How to monitor KubeVirt VMs in production?

Use Prometheus for metrics collection—VM CPU, memory, disk I/O, network—and Grafana for dashboards. Alert manager handles notifications. KubeVirt exposes VM metrics via Prometheus endpoints. Third-party tools like Datadog Kubernetes integration, New Relic, and Elastic Stack work as well. Monitoring is similar to container workloads.

What happens to VM snapshots during migration?

Existing VMware snapshots aren’t transferred by Forklift. Take a final snapshot before migration for rollback, then migrate from the snapshot-free base disk. Recreate snapshot schedules after migration using the KubeVirt VirtualMachineSnapshot CRD or storage platform snapshots like Portworx VolumeSnapshotClass.

How to plan cutover windows for production migrations?

Schedule during lowest traffic periods—weekends, off-hours. Allocate 2-4x your estimated migration time for validation and rollback buffer. Warm migration reduces the cutover window to minutes. Communicate planned downtime to stakeholders. Pre-stage migrations with warm replication, then trigger cutover via Forklift when ready.

Wrapping Up

KubeVirt combined with Enhanced Storage Migration and Automated Rebalancing gives you operational parity with VMware. You get live migration without downtime, automated resource balancing based on real usage patterns, and the flexibility to run VMs alongside containers in a unified platform.
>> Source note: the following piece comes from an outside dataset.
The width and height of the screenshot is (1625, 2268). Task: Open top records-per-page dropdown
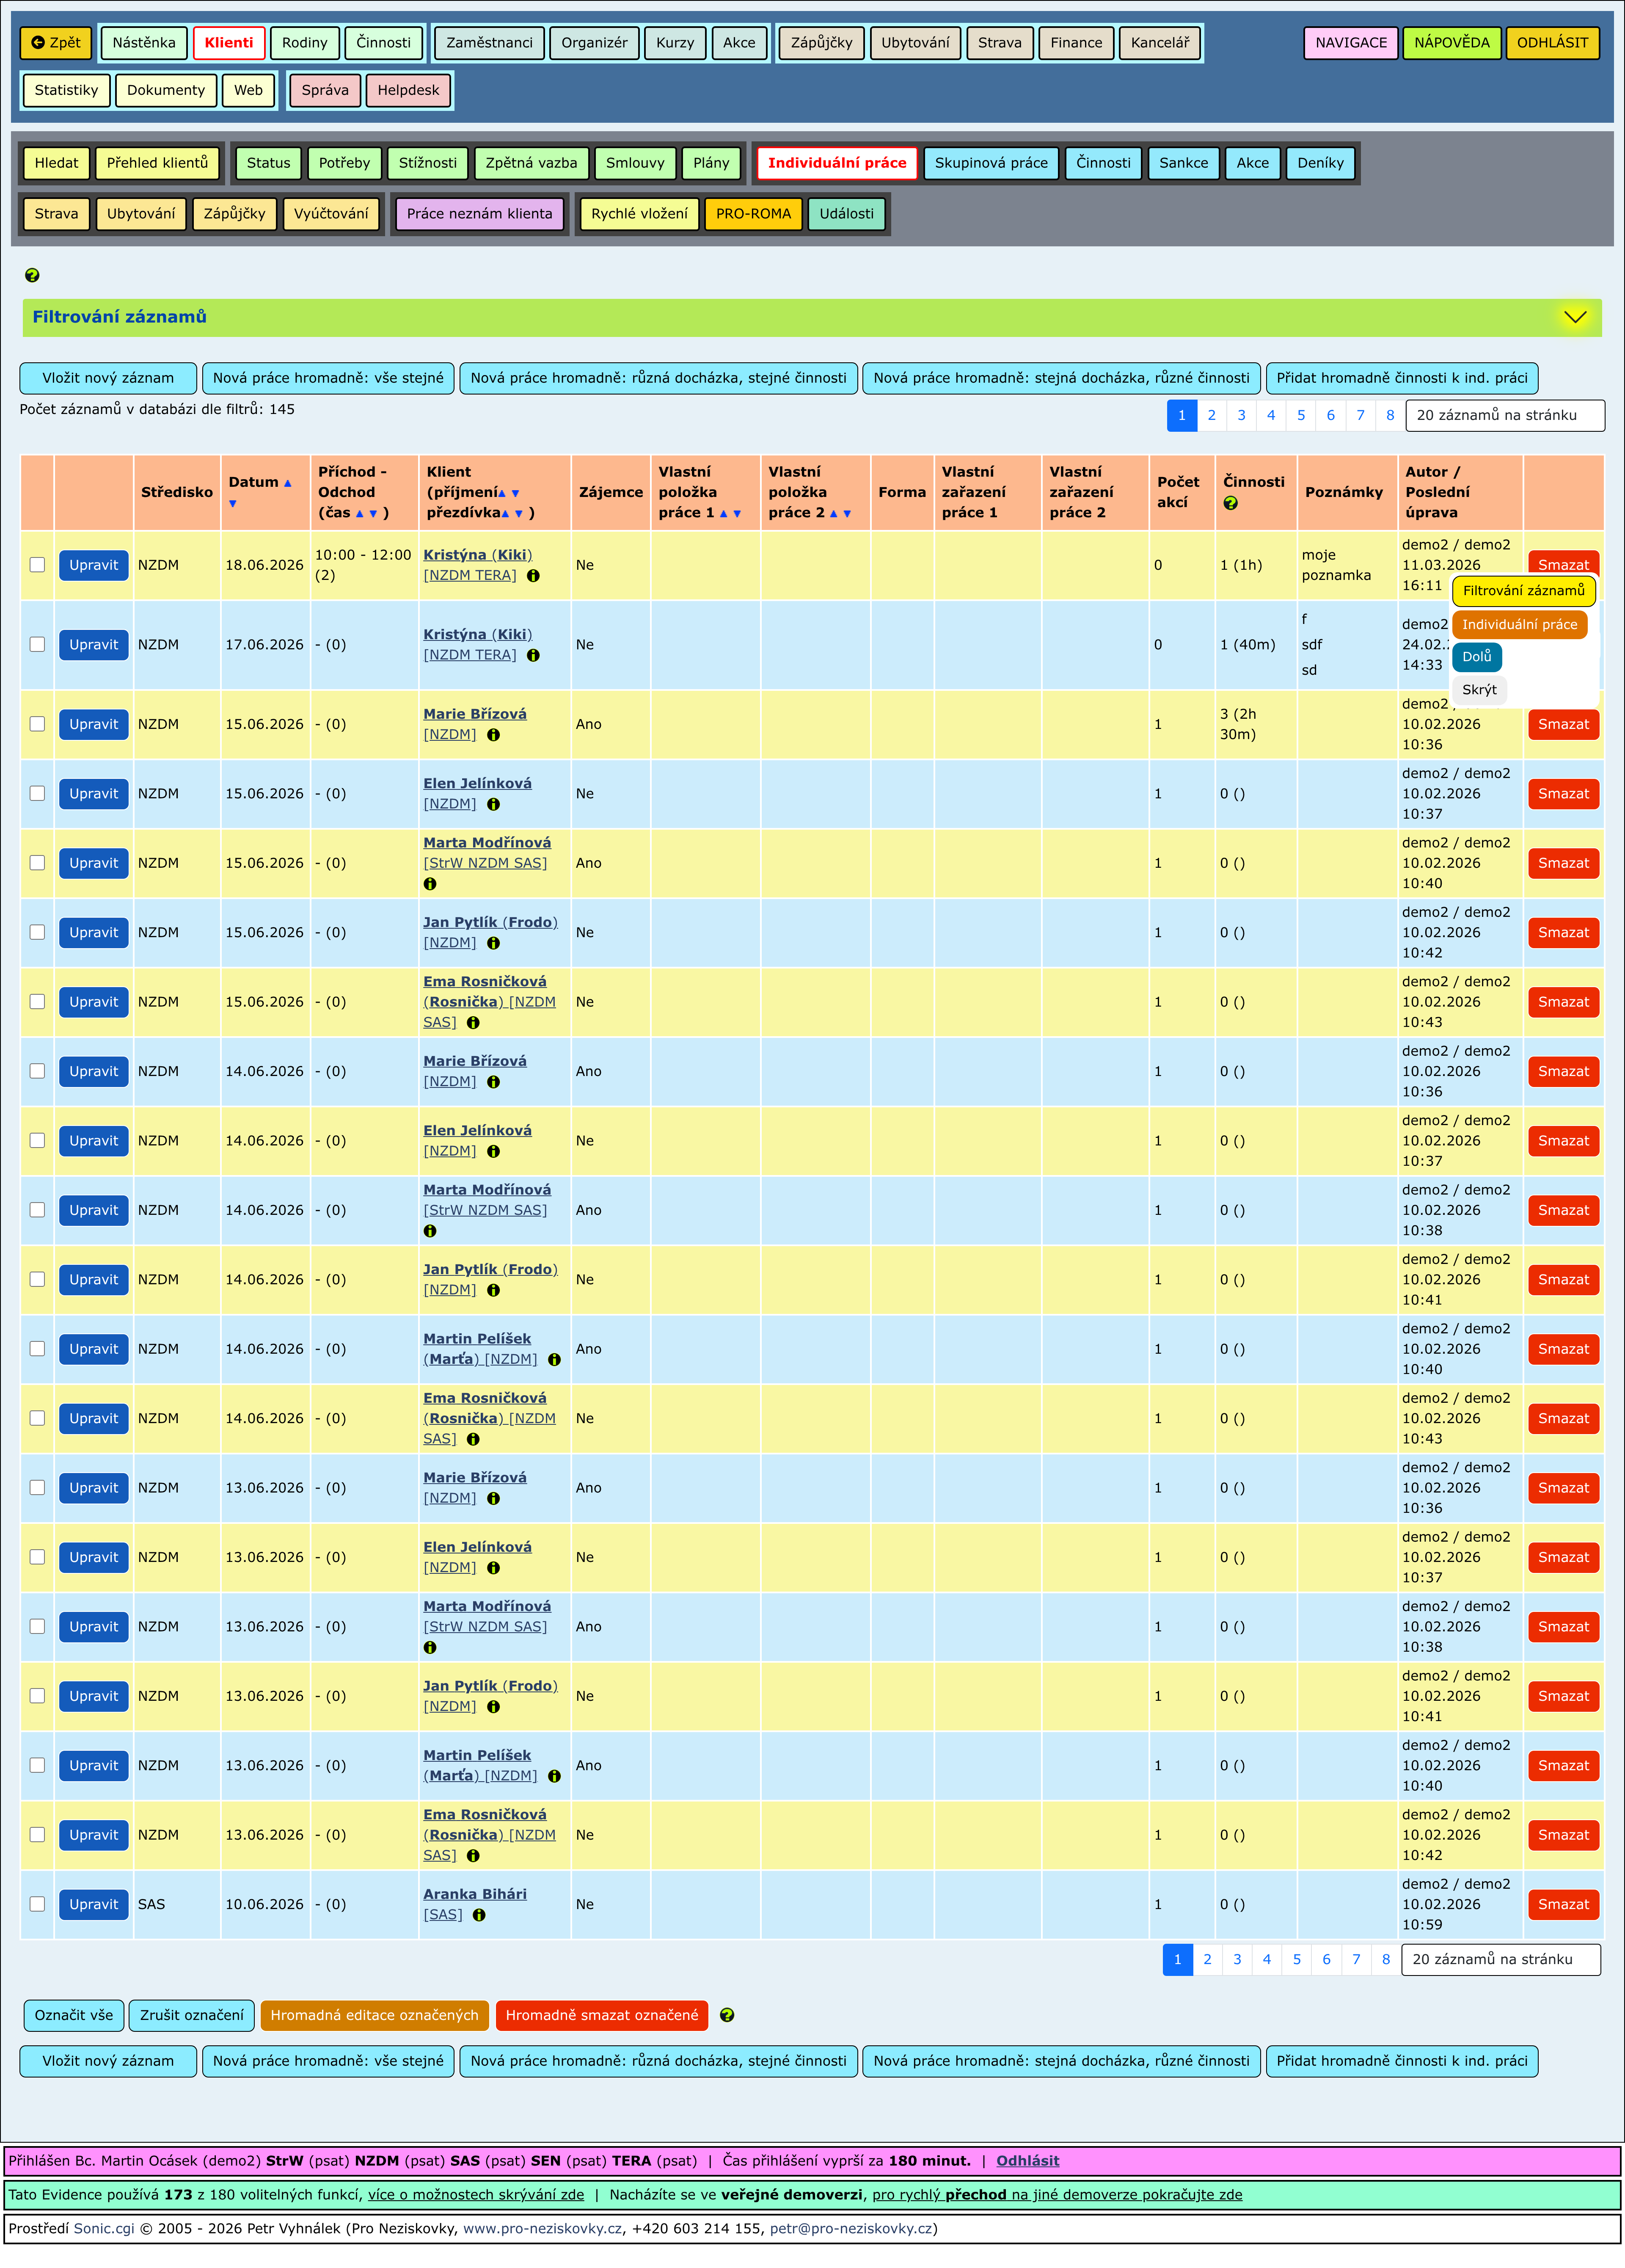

The phased approach with validation gates is what makes this migration work. Start with the pilot phase, learn from what breaks, document everything, and build confidence before touching production systems. Your team’s preparation and a solid rollback plan are what separate smooth migrations from disasters.

Budget for 3-6 months running both environments in parallel. Yes, it costs more in the short term. But dual-running gives you the safety net to validate everything works before you commit fully to the new platform.

If you’re still running VMware and the Broadcom pricing is hurting your budget, start with the pilot. Pick 5-10 VMs, work through the process, and see if KubeVirt fits your operational needs. The tooling is mature, the community is active, and the cost savings are real.